> **Description of the task**
The answer must be an exact transcription of every record.
▼
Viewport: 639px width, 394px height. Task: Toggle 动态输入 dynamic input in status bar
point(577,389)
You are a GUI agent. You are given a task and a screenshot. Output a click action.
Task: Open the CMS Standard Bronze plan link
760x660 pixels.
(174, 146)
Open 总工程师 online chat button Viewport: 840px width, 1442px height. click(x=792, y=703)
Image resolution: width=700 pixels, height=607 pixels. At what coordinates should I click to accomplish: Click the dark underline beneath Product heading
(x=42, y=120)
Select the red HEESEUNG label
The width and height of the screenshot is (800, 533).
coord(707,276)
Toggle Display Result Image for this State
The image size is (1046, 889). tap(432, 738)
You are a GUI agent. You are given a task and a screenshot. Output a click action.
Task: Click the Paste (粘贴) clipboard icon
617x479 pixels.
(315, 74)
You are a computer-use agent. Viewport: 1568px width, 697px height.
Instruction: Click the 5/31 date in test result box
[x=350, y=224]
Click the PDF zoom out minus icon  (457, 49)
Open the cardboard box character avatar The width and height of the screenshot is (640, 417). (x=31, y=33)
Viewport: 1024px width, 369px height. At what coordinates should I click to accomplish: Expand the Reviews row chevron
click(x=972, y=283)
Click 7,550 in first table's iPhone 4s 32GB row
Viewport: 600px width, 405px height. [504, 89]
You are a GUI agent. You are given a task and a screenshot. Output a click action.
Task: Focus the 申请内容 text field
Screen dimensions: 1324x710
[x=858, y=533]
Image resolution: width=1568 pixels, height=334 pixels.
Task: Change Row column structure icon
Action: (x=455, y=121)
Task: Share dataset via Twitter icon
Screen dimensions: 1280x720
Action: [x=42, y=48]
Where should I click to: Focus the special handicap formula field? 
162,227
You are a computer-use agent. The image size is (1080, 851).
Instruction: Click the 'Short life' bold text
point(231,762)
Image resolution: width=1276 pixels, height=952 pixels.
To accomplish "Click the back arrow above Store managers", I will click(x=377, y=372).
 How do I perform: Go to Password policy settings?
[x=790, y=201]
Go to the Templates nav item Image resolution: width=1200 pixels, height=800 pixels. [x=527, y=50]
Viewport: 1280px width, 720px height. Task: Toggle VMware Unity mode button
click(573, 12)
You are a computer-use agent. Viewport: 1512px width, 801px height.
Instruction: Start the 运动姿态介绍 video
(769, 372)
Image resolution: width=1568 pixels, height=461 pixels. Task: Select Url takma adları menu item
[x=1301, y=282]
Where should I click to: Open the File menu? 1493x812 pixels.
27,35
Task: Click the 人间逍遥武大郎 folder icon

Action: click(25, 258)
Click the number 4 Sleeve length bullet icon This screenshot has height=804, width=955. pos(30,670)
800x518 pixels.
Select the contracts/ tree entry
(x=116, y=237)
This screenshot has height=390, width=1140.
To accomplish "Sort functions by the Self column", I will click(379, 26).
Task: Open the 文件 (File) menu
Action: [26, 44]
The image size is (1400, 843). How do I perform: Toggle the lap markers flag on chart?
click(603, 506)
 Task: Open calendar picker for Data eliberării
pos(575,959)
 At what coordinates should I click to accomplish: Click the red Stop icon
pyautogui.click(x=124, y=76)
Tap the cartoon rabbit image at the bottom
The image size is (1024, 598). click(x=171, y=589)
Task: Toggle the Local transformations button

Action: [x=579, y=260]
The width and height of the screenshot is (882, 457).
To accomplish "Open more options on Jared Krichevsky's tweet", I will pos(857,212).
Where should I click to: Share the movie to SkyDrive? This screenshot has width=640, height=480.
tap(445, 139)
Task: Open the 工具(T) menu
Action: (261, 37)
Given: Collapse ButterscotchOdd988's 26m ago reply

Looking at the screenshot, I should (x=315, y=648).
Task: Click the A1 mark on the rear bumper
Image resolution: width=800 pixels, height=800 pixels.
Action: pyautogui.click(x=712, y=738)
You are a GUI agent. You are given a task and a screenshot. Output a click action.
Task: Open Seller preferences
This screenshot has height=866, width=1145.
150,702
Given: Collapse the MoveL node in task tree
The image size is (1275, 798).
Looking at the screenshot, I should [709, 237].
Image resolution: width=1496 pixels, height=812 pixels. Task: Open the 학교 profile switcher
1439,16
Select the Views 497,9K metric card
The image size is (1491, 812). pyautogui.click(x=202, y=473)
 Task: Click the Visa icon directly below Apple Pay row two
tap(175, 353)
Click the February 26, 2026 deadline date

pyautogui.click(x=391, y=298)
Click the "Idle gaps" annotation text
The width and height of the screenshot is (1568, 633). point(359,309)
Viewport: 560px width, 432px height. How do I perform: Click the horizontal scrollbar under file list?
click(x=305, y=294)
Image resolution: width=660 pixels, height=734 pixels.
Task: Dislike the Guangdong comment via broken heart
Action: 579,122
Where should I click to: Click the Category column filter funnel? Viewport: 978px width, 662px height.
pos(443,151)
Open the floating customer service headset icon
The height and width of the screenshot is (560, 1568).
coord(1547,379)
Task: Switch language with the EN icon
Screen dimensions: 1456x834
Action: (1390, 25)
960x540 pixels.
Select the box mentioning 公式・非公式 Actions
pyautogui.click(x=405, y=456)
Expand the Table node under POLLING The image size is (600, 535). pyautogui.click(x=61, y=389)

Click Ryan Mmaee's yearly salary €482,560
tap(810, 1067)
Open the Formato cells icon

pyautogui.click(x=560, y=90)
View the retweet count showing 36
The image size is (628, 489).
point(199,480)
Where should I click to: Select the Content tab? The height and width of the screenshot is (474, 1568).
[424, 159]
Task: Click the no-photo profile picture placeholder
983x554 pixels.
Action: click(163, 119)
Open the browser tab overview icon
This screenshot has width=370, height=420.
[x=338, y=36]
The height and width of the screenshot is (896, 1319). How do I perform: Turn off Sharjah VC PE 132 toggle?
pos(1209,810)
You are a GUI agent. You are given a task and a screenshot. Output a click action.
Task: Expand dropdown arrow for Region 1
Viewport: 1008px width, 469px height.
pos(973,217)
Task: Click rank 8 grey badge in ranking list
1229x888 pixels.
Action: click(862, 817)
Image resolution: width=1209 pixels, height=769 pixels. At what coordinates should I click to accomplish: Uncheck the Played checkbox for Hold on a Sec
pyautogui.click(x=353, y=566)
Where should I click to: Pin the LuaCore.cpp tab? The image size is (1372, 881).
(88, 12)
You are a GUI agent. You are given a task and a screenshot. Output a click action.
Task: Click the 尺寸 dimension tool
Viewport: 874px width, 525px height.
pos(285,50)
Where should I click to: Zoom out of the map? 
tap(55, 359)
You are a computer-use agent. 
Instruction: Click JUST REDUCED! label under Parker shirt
▲
> **Result for this task**
Viewport: 639px width, 394px height. Task: Toggle 动态输入 dynamic input in status bar
point(577,389)
You are a GUI agent. You are given a task and a screenshot. Output a click action.
Task: Open the CMS Standard Bronze plan link
760x660 pixels.
(174, 146)
Open 总工程师 online chat button Viewport: 840px width, 1442px height. click(x=792, y=703)
Image resolution: width=700 pixels, height=607 pixels. At what coordinates should I click to accomplish: Click the dark underline beneath Product heading
(x=42, y=120)
Select the red HEESEUNG label
The width and height of the screenshot is (800, 533).
coord(707,276)
Toggle Display Result Image for this State
The image size is (1046, 889). tap(432, 738)
You are a GUI agent. You are given a task and a screenshot. Output a click action.
Task: Click the Paste (粘贴) clipboard icon
617x479 pixels.
(315, 74)
You are a computer-use agent. Viewport: 1568px width, 697px height.
Instruction: Click the 5/31 date in test result box
[x=350, y=224]
Click the PDF zoom out minus icon  (457, 49)
Open the cardboard box character avatar The width and height of the screenshot is (640, 417). (x=31, y=33)
Viewport: 1024px width, 369px height. At what coordinates should I click to accomplish: Expand the Reviews row chevron
click(x=972, y=283)
Click 7,550 in first table's iPhone 4s 32GB row
Viewport: 600px width, 405px height. [504, 89]
You are a GUI agent. You are given a task and a screenshot. Output a click action.
Task: Focus the 申请内容 text field
Screen dimensions: 1324x710
[x=858, y=533]
Image resolution: width=1568 pixels, height=334 pixels.
Task: Change Row column structure icon
Action: (x=455, y=121)
Task: Share dataset via Twitter icon
Screen dimensions: 1280x720
Action: [x=42, y=48]
Where should I click to: Focus the special handicap formula field? 
162,227
You are a computer-use agent. The image size is (1080, 851).
Instruction: Click the 'Short life' bold text
point(231,762)
Image resolution: width=1276 pixels, height=952 pixels.
To accomplish "Click the back arrow above Store managers", I will click(x=377, y=372).
 How do I perform: Go to Password policy settings?
[x=790, y=201]
Go to the Templates nav item Image resolution: width=1200 pixels, height=800 pixels. [x=527, y=50]
Viewport: 1280px width, 720px height. Task: Toggle VMware Unity mode button
click(573, 12)
You are a computer-use agent. Viewport: 1512px width, 801px height.
Instruction: Start the 运动姿态介绍 video
(769, 372)
Image resolution: width=1568 pixels, height=461 pixels. Task: Select Url takma adları menu item
[x=1301, y=282]
Where should I click to: Open the File menu? 1493x812 pixels.
27,35
Task: Click the 人间逍遥武大郎 folder icon

Action: click(25, 258)
Click the number 4 Sleeve length bullet icon This screenshot has height=804, width=955. pos(30,670)
800x518 pixels.
Select the contracts/ tree entry
(x=116, y=237)
This screenshot has height=390, width=1140.
To accomplish "Sort functions by the Self column", I will click(379, 26).
Task: Open the 文件 (File) menu
Action: [26, 44]
The image size is (1400, 843). How do I perform: Toggle the lap markers flag on chart?
click(603, 506)
 Task: Open calendar picker for Data eliberării
pos(575,959)
 At what coordinates should I click to accomplish: Click the red Stop icon
pyautogui.click(x=124, y=76)
Tap the cartoon rabbit image at the bottom
The image size is (1024, 598). click(x=171, y=589)
Task: Toggle the Local transformations button

Action: [x=579, y=260]
The width and height of the screenshot is (882, 457).
To accomplish "Open more options on Jared Krichevsky's tweet", I will pos(857,212).
Where should I click to: Share the movie to SkyDrive? This screenshot has width=640, height=480.
tap(445, 139)
Task: Open the 工具(T) menu
Action: (261, 37)
Given: Collapse ButterscotchOdd988's 26m ago reply

Looking at the screenshot, I should (x=315, y=648).
Task: Click the A1 mark on the rear bumper
Image resolution: width=800 pixels, height=800 pixels.
Action: pyautogui.click(x=712, y=738)
You are a GUI agent. You are given a task and a screenshot. Output a click action.
Task: Open Seller preferences
This screenshot has height=866, width=1145.
150,702
Given: Collapse the MoveL node in task tree
The image size is (1275, 798).
Looking at the screenshot, I should [709, 237].
Image resolution: width=1496 pixels, height=812 pixels. Task: Open the 학교 profile switcher
1439,16
Select the Views 497,9K metric card
The image size is (1491, 812). pyautogui.click(x=202, y=473)
 Task: Click the Visa icon directly below Apple Pay row two
tap(175, 353)
Click the February 26, 2026 deadline date

pyautogui.click(x=391, y=298)
Click the "Idle gaps" annotation text
The width and height of the screenshot is (1568, 633). point(359,309)
Viewport: 560px width, 432px height. How do I perform: Click the horizontal scrollbar under file list?
click(x=305, y=294)
Image resolution: width=660 pixels, height=734 pixels.
Task: Dislike the Guangdong comment via broken heart
Action: 579,122
Where should I click to: Click the Category column filter funnel? Viewport: 978px width, 662px height.
pos(443,151)
Open the floating customer service headset icon
The height and width of the screenshot is (560, 1568).
coord(1547,379)
Task: Switch language with the EN icon
Screen dimensions: 1456x834
Action: (1390, 25)
960x540 pixels.
Select the box mentioning 公式・非公式 Actions
pyautogui.click(x=405, y=456)
Expand the Table node under POLLING The image size is (600, 535). pyautogui.click(x=61, y=389)

Click Ryan Mmaee's yearly salary €482,560
tap(810, 1067)
Open the Formato cells icon

pyautogui.click(x=560, y=90)
View the retweet count showing 36
The image size is (628, 489).
point(199,480)
Where should I click to: Select the Content tab? The height and width of the screenshot is (474, 1568).
[424, 159]
Task: Click the no-photo profile picture placeholder
983x554 pixels.
Action: click(163, 119)
Open the browser tab overview icon
This screenshot has width=370, height=420.
[x=338, y=36]
The height and width of the screenshot is (896, 1319). How do I perform: Turn off Sharjah VC PE 132 toggle?
pos(1209,810)
You are a GUI agent. You are given a task and a screenshot. Output a click action.
Task: Expand dropdown arrow for Region 1
Viewport: 1008px width, 469px height.
pos(973,217)
Task: Click rank 8 grey badge in ranking list
1229x888 pixels.
Action: click(862, 817)
Image resolution: width=1209 pixels, height=769 pixels. At what coordinates should I click to accomplish: Uncheck the Played checkbox for Hold on a Sec
pyautogui.click(x=353, y=566)
Where should I click to: Pin the LuaCore.cpp tab? The image size is (1372, 881).
(88, 12)
You are a GUI agent. You are given a task and a screenshot. Output a click action.
Task: Click the 尺寸 dimension tool
Viewport: 874px width, 525px height.
pos(285,50)
Where should I click to: Zoom out of the map? 
tap(55, 359)
You are a computer-use agent. 
Instruction: Click JUST REDUCED! label under Parker shirt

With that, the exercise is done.